● To do: Could you repeat, word for word, the line with "Task: Select the 安装模板 tab" and every line after it in the records below, leaving out any pictures?

● Materials provided:
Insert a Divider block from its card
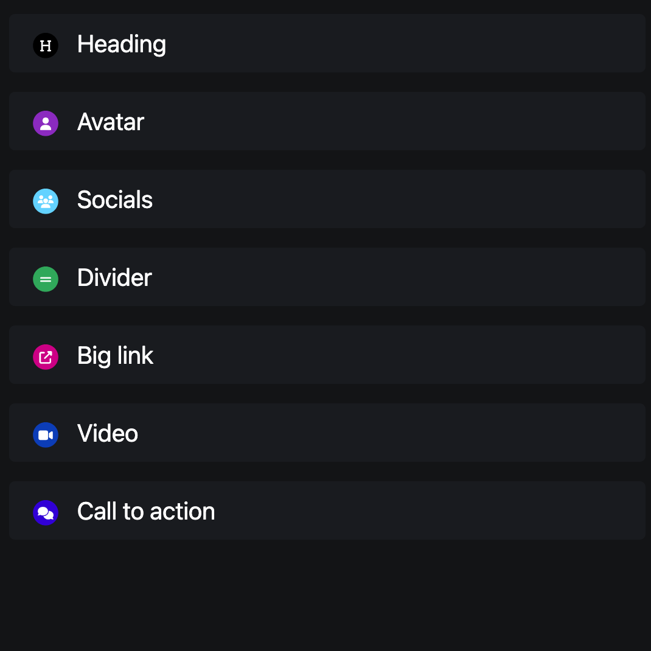651x651 pixels. click(x=327, y=276)
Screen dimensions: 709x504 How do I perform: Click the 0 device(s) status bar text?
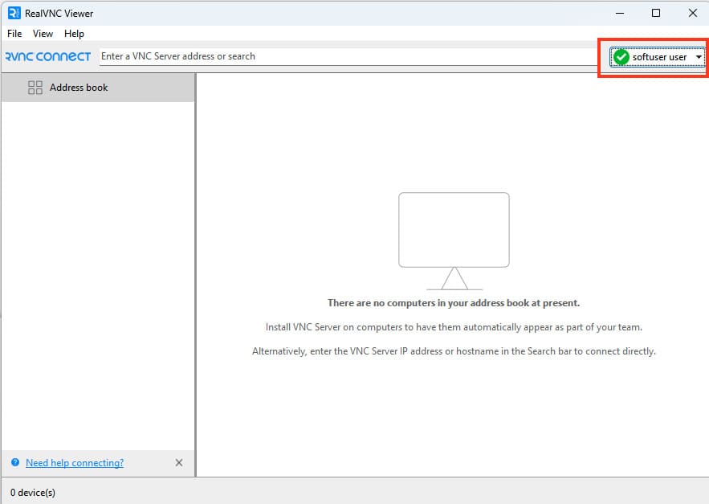(x=33, y=492)
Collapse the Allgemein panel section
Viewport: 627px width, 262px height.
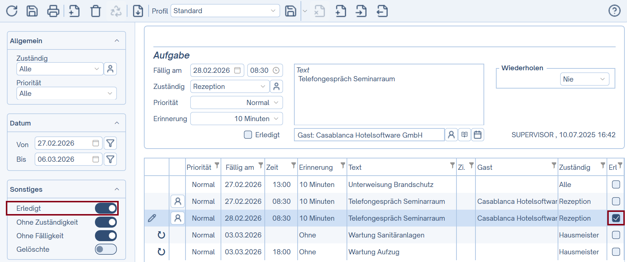pyautogui.click(x=117, y=41)
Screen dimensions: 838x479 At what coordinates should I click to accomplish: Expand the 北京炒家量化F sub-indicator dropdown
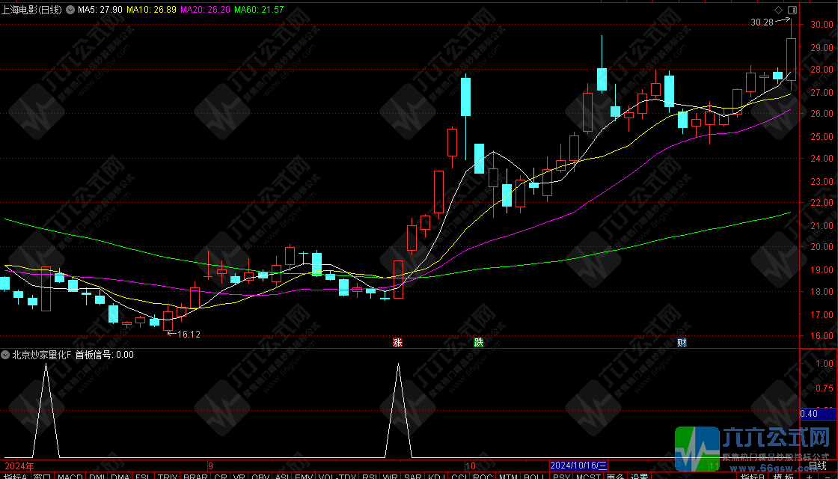coord(6,355)
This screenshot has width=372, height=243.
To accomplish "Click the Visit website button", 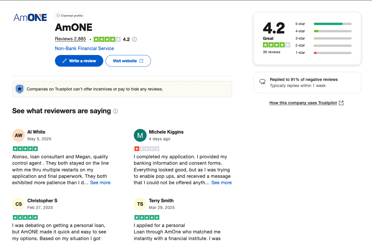I will pos(128,61).

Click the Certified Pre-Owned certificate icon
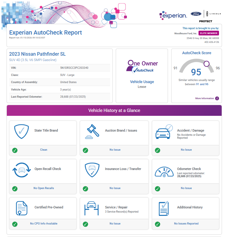(x=21, y=208)
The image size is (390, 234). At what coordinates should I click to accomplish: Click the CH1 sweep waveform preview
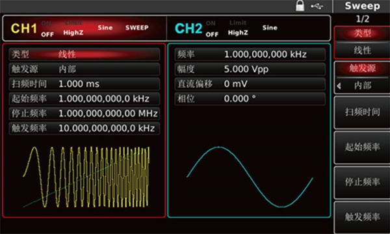click(x=86, y=177)
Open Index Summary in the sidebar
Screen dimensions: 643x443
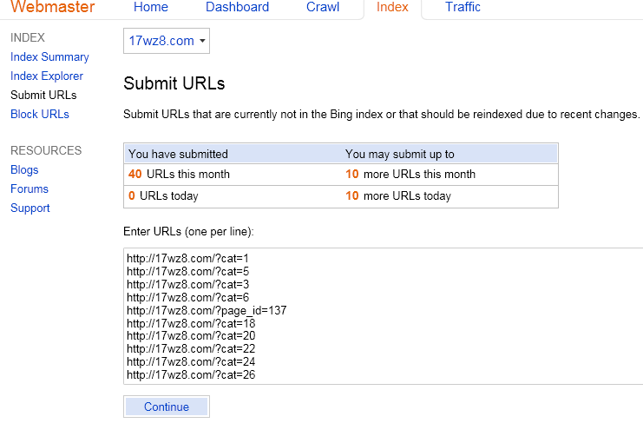click(x=49, y=57)
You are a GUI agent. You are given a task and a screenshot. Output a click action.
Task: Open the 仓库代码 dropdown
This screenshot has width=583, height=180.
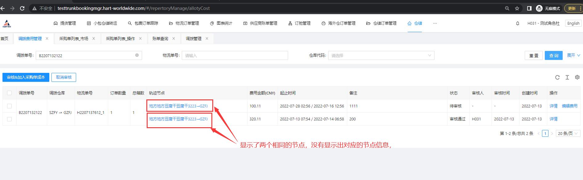(x=381, y=56)
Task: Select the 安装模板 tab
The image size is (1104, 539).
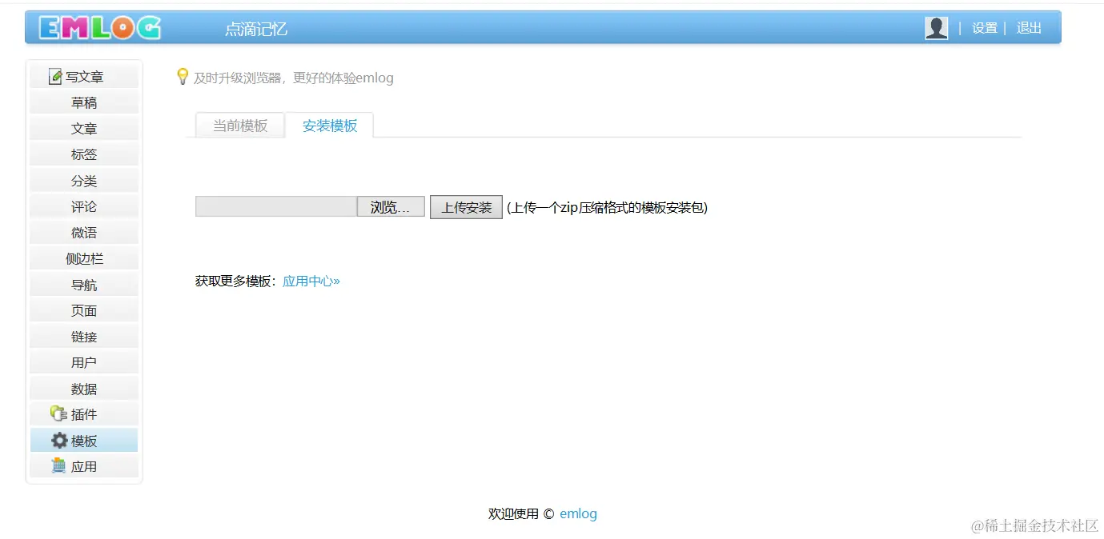Action: (330, 125)
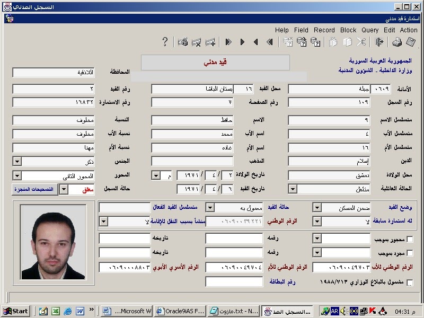Open the Record menu
424x318 pixels.
point(324,30)
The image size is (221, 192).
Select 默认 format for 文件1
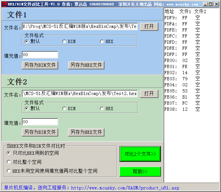(27, 42)
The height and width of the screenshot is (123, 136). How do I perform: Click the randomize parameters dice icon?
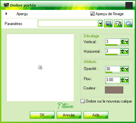(x=118, y=23)
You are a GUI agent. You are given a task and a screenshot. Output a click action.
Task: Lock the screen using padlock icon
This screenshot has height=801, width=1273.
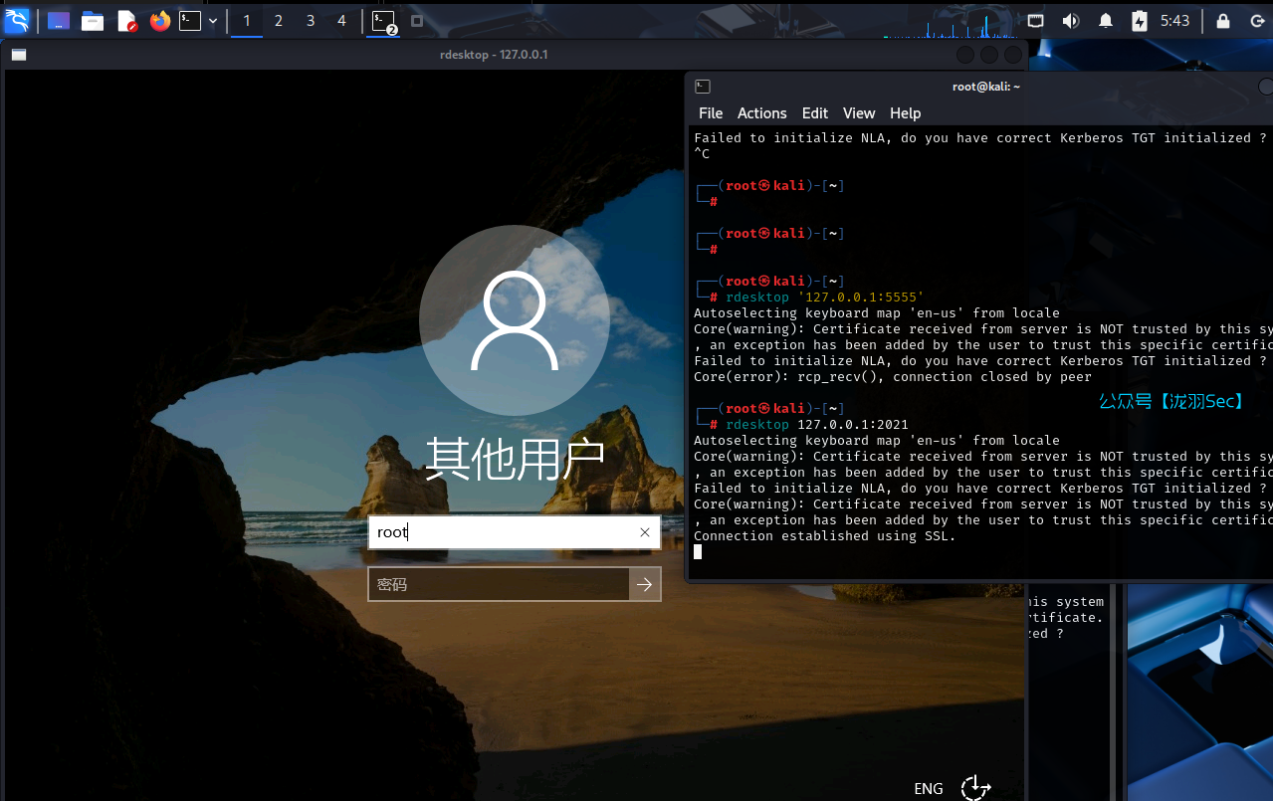(1222, 21)
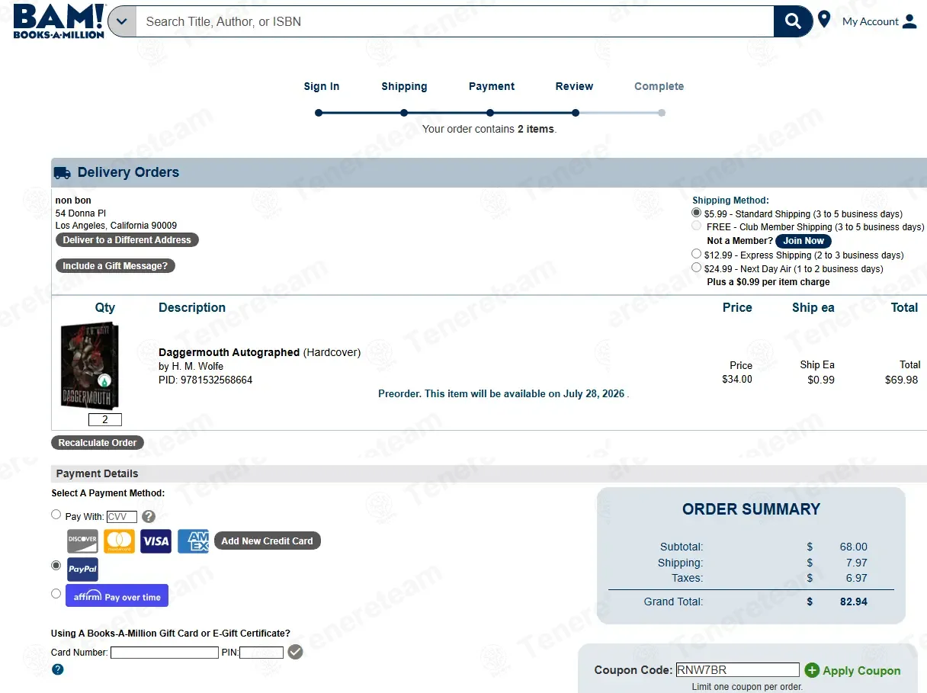Click Deliver to a Different Address button

coord(127,239)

● Answer to the problem:
Task: Select the 安装模板 tab
The image size is (1104, 539).
Action: (330, 125)
Open the Record menu
424x318 pixels.
point(324,30)
The image size is (221, 192).
Select 默认 format for 文件1
(27, 42)
The height and width of the screenshot is (123, 136). How do I perform: Click the randomize parameters dice icon?
(x=118, y=23)
You are a GUI agent. You are given a task and a screenshot. Output a click action.
Task: Lock the screen using padlock icon
This screenshot has height=801, width=1273.
(1222, 21)
Click Deliver to a Different Address button

coord(127,239)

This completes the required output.